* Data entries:
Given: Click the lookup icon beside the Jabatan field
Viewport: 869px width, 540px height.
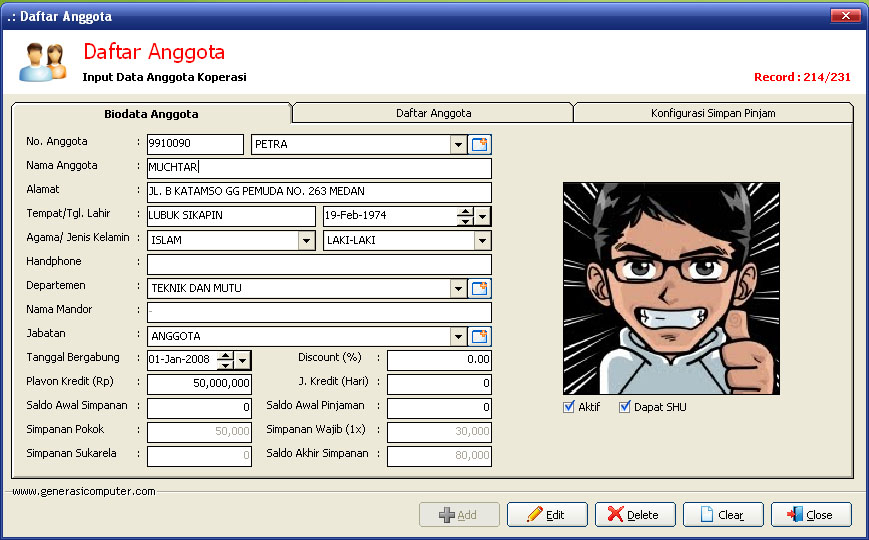Looking at the screenshot, I should coord(481,337).
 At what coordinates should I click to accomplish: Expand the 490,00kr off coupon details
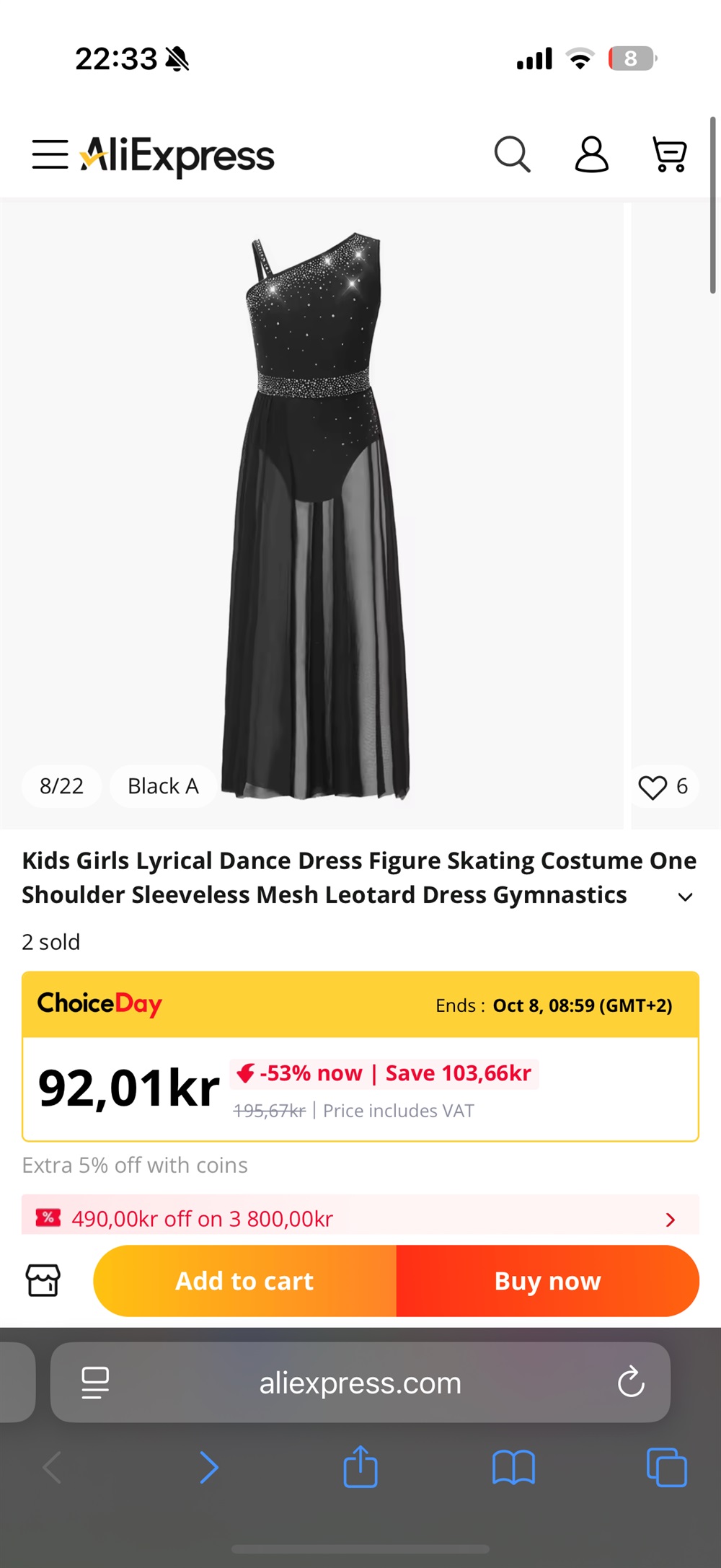(671, 1220)
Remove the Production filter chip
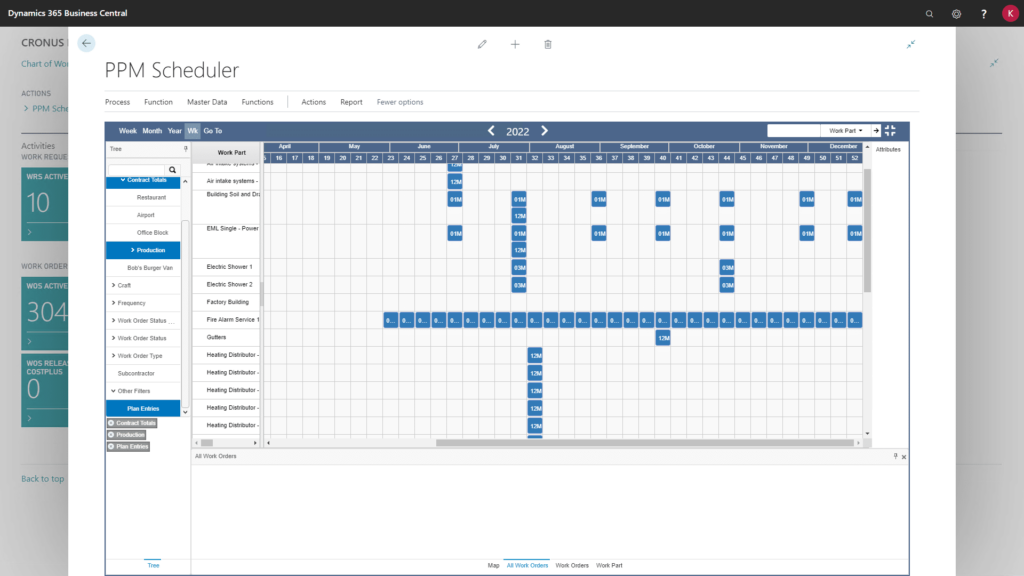The height and width of the screenshot is (576, 1024). [111, 435]
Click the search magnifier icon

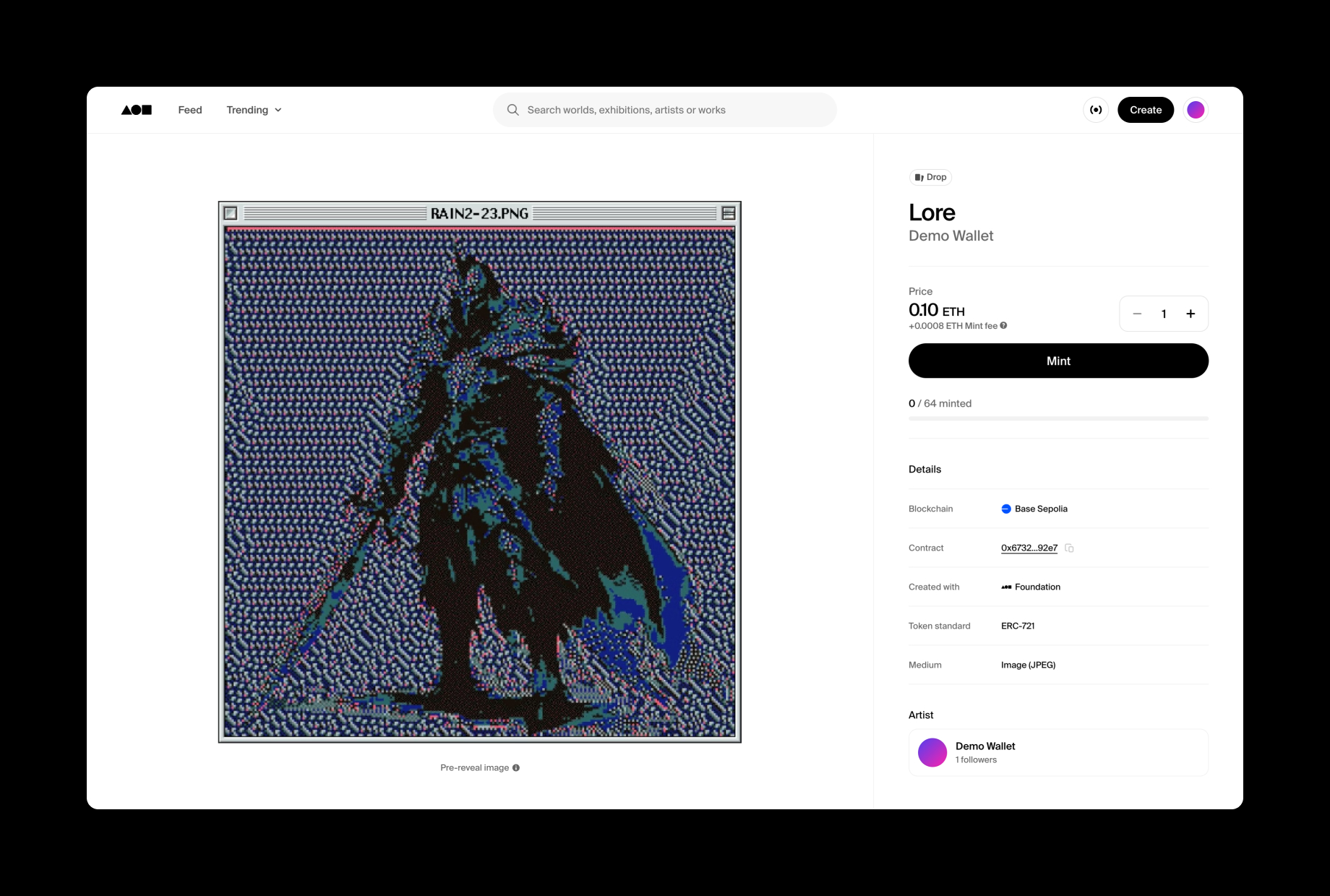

* AIM OF THE EXERCISE: For this exercise, find all lines in the records containing the word "icon" and copy them.

* SOLUTION TO THIS EXERCISE:
Given: Click the lookup icon beside the Jabatan field
Click the search magnifier icon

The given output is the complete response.